AL TAQADDUM, Iraq — As the battle for Ramadi and Fallujah continues near Al Taqaddum, Iraq, membersof the Iraqi armed forces conduct counterattack missions as part of the efforts to regain control over the Islamic State of Iraq and Levant-occupied cities.
Near the fight, personnel assigned to Task Force Al Taqaddum are standing by to provide medical aid to Iraqi soldiers seriously wounded during these counterattack missions.
The medical personnel are part of advise and assist teams based out of Camp Manion, where coalition personnel have re-established presence for the first time since June 2015.
In addition to TFTQ providing advise and assist support, the task force also contributes to the fight by aiding Iraqi soldiers wounded in action.
Wounded Iraqisoldiers are brought to the gates of Camp Manion, where U.S. Navy corpsmen and Marines with Company B, 1st Battalion, 7th Marine Regiment, Special Purpose Marine Air Ground Task Force - Crisis Response - Central Command, are the first responders to treat their injuries.
Bravo Company Marines provide security for the camp by conducting patrols, standing post and employing a quick reaction force team.
Personnel assigned to the QRF must maintain a high level of readiness, and are capable of responding at a moment's notice.
As casualties approach the entrance check point of the camp, QRF Marines and corpsmen are called to respond. Personnel quickly move to the entry control point where the Marines immediately set up security, search the vehicle carrying the casualty and the persons in it.
Once the vehicle and personnel have been cleared, corpsmen move into action and start to aid the wounded Iraqi troops.
"The majority of the casualties come from Ramadi," said U.S. Marine Capt. Charles Dotterrer, the company commander for Bravo Company, 1st Bn., 7th Marines. "They are in the front lines in the Ramadi counterattacks, so if something bad happens to them there, they bring them to [Al Taqaddum] for medical care."
As first responders, the corpsmen assess the patients' injuries, stabilize the casualties and perform emergency procedures on the spot, if necessary. Based on the corpsman's assessment, it is determined if a patient will be admitted for further care. That assessment must meet the medical rules of eligibility to determine if the corpsmen are able to provide care. Iraqi soldiers who are in danger of losing their life are seen immediately, where more routine injuries may be referred to local hospitals.
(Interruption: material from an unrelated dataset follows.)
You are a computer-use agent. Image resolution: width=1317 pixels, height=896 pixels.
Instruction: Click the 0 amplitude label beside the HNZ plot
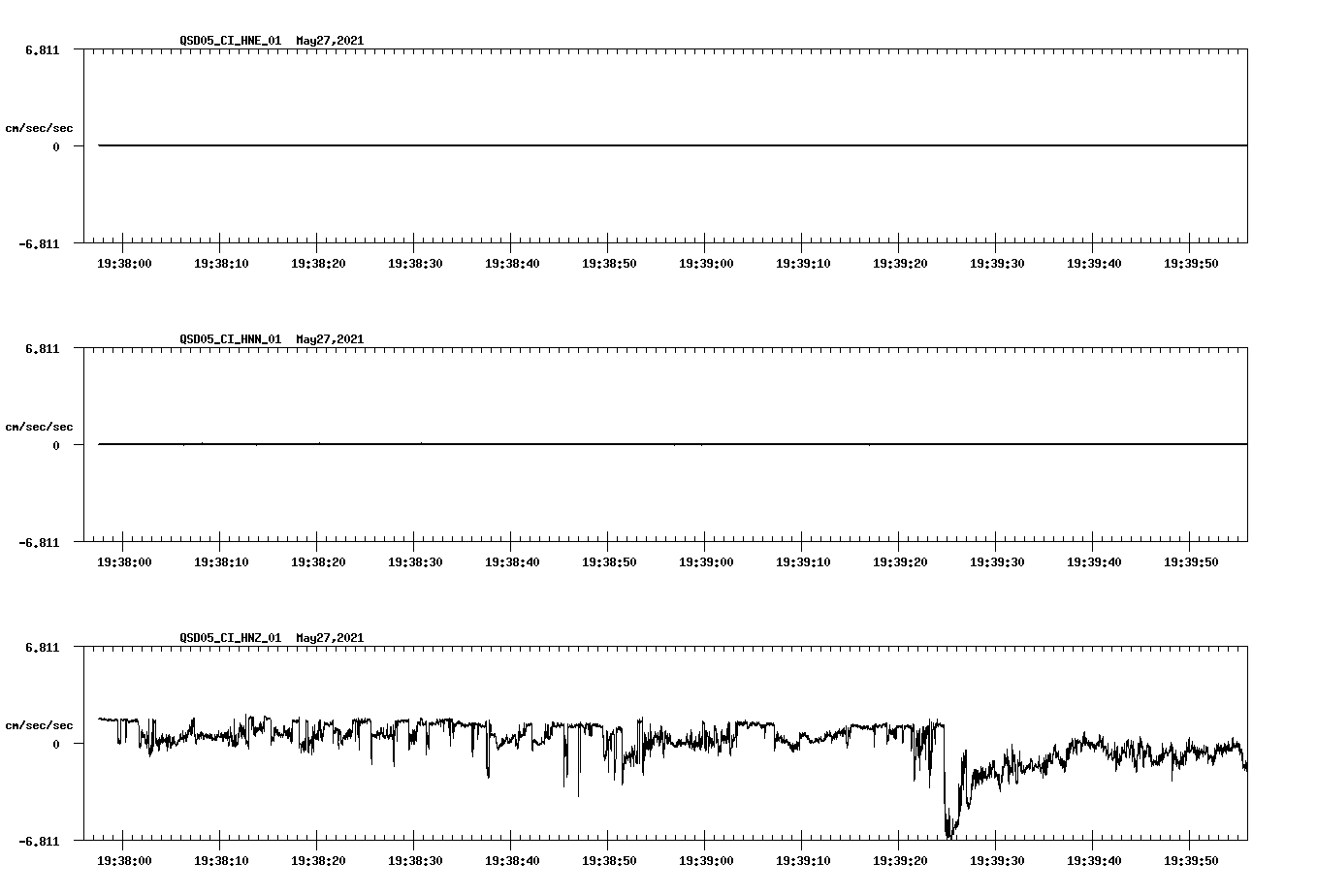click(x=54, y=743)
"[The corpsmen] definitely make a difference. They are the first people to see the [patients], they do the triage at the gate and call us back on the radio to report what they injuries are, and how accurate that assessment is allows us to decide whether we can accept them or not," said U.S. Army Lt. Col. Christina Hahn, a general surgeon and the officer in charge of the forward surgical team for TFTQ. "[The corpsmen] are very accurate [with their assessments]."
The Marines and sailors of Bravo Company, 1st Bn., 7th Marines, arrived to Camp Manion in early October 2015 and within a 2-month period have treated more than 130 casualties.
"They are doing a phenomenal job, they are getting a lot of good combat triaging experience, and they're getting a lot of real-world experience with treating casualties," said Dotterrer. "Very few corpsmen in the Marine Corps are getting this type of real-world experience, and I am very proud of what they are doing."
Petty Officer 3rd Class Bryan Rileysilva, a hospitalman with Bravo Company, 1st Bn., 7th Marines, said that it is a rewarding feeling to help save somebody's life by utilizing his training and skills in real life cases.
"Not only are the corpsmen doing assessments, and are incredibly accurate, but they're also doing a lot of emergency treatment that needs to be done right away," said Hahn. "Every single second counts, and [the corpsmen] have done life-saving maneuvers right at the gate like needle decompressions ... where it's just a matters of seconds, so what they do is crucial."
Saving someone's life has become an everyday occurrence for the corpsmen of Bravo Company, 1st Bn., 7th Marines, and they are happy to see that their efforts matter.
"I look at these Iraqis not just as anybody else because they are fighting for their country, they're facing the enemy to protect their land and whatever we can do to help out is very rewarding," said Seaman Apprentice Ryan Spencer-Smith, a hospitalman with Bravo Company, 1st Bn., 7th Marines. "It also helps build our relationship with the Iraqis, and it shows them that we care and that we are trying to help them. I feel good about what we do."
The patients don't stay at Camp Manion for a full recovery, once they have been treated by the FST and remain in stable condition, they are transported to hospitals in the region.
The FST sends patients out with a form taped to their chest containing every single detail regarding the casualty. The paper contains information about the injuries the patient sustained, the conditions in which they were when they arrived to Camp Manion, the procedures performed, medicine administered and instructions for follow on treatment.
The corpsmen and Marines of 1st Bn., 7th Marines, continue to aid those in need in contribution to Combined Joint Task Force - Operation Inherent Resolve, which focuses on defeating ISIL in the U.S. Central Command area of responsibility.